Passage for review:
○ ○ ○ ○
I will never want to be like this. NO WAY !
I used to be nervous all the times until the pressure was oversized and I was full of anxiety and tiredness. So, it’s like wasting time on guessing what will be happen in the future. I feel like just do it whatever I can for now. Enjoy everything when I am free. Just try my best in all. Don’t ever think of asking myself questions like “ ‘Is it possible to do it?’, ‘Can I complete it on time?’…..” Stop wondering what that I don’t know. Maybe some people will think that I am spiritless or in other word – lazy. :p Honestly, I doubt that too but now I feel that it’s useless for worrying too much. I can never predict what is going on for the next moment. But what I can do is just to get myself ready and be able to face any problems which will pops up at any time.
Haha.. It’s like the Doris Day- Que Sera Sera lyrics (My nursery rhymes XD)
Que Sera, Sera,
Whatever will be, will be
The future's not ours, to see
Que Sera, Sera
What will be, will be.
So, I must thank to my economy tuition teacher, Ms Lim because she influenced me the most. I heard this every time when she consults, counsels and advises the students. =X I wish I can upload her photo here(that’s the only photo I took with her with my friends because she doesn’t like to take picture. Grrrr ), but too bad, because I don’t have scanner. Is there any kind soul willing to help me on this?
○ ○ ○ ○
Information:

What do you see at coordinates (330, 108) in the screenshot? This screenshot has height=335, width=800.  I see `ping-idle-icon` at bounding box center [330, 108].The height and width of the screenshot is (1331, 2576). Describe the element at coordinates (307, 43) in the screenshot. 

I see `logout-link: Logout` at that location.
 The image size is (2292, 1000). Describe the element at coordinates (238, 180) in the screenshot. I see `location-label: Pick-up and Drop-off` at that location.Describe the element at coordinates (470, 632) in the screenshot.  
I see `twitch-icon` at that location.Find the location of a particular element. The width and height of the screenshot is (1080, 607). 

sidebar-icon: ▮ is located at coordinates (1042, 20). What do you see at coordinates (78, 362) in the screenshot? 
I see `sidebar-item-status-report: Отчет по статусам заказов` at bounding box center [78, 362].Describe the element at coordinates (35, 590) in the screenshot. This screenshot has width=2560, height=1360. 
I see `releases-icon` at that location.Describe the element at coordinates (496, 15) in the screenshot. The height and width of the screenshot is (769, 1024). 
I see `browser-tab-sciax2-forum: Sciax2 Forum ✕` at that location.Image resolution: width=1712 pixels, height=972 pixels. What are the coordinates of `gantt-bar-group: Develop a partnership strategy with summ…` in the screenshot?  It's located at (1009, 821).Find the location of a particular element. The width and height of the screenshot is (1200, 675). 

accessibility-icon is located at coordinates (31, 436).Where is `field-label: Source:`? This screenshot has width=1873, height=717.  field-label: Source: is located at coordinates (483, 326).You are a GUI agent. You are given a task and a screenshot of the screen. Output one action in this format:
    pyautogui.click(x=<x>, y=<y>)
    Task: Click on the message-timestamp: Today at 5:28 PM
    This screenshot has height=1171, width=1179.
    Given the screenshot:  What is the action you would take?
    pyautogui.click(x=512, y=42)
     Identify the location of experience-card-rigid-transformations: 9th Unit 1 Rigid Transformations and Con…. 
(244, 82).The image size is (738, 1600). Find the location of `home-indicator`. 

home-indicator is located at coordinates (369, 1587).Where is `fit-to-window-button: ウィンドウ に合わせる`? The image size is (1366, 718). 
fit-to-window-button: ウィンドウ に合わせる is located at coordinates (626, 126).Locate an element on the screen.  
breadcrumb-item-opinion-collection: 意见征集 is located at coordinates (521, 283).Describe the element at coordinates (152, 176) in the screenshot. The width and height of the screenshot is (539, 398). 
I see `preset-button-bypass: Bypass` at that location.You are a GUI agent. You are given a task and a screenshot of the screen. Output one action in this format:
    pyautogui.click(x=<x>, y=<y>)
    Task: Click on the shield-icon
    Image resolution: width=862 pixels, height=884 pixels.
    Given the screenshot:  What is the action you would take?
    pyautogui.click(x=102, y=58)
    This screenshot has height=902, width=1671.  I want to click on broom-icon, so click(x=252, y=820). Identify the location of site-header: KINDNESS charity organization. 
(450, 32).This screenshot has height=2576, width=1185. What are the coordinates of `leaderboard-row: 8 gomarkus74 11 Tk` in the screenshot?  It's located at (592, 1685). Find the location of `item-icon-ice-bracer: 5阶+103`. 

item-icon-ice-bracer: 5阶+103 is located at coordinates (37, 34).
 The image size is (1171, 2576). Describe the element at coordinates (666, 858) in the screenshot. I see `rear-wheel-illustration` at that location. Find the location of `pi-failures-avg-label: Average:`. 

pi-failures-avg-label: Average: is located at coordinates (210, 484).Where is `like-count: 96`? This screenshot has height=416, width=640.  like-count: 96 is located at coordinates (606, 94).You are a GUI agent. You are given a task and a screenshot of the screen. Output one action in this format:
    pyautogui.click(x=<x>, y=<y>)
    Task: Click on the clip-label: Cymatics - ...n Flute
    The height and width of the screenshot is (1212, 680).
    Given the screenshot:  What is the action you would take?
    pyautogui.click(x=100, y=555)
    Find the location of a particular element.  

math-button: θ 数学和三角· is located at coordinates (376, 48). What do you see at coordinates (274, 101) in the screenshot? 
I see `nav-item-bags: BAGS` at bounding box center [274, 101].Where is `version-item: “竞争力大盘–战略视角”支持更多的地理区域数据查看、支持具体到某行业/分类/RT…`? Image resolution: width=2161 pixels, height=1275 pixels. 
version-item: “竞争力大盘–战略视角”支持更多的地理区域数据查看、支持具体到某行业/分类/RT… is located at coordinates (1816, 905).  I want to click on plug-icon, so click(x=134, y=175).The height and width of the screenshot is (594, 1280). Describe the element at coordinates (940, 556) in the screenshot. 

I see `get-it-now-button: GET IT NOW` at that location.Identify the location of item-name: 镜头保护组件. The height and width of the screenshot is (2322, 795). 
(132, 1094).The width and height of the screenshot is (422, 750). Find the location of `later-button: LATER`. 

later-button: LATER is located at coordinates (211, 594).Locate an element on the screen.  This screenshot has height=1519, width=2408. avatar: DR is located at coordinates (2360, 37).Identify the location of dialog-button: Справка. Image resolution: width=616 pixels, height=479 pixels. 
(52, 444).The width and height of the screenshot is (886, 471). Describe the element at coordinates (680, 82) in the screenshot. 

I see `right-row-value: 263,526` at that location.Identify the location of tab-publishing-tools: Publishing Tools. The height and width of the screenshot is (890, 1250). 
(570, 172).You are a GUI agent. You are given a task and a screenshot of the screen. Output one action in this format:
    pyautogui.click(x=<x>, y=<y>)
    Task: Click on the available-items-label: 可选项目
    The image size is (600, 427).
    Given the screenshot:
○ ○ ○ ○
Parts of the exercise:
**1)** Say whether each statement agrees with the post about worry, answering yes or no and quoting the deciding words of the text: (a) The writer names an economy tuition teacher, Ms Lim, as the greatest influence. (b) The writer owns a scanner. (c) The writer claims to be able to predict the next moment.
**2)** Please repeat the stretch of the post about worry from "I will never" through "at any time.".

Solutions per task:
**1)**
(a) Yes: "my economy tuition teacher, Ms Lim because she influenced me the most"
(b) No: "because I don’t have scanner."
(c) No: "I can never predict what is going on for the next moment."

**2)**
I will never want to be like this. NO WAY !
I used to be nervous all the times until the pressure was oversized and I was full of anxiety and tiredness. So, it’s like wasting time on guessing what will be happen in the future. I feel like just do it whatever I can for now. Enjoy everything when I am free. Just try my best in all. Don’t ever think of asking myself questions like “ ‘Is it possible to do it?’, ‘Can I complete it on time?’…..” Stop wondering what that I don’t know. Maybe some people will think that I am spiritless or in other word – lazy. :p Honestly, I doubt that too but now I feel that it’s useless for worrying too much. I can never predict what is going on for the next moment. But what I can do is just to get myself ready and be able to face any problems which will pops up at any time.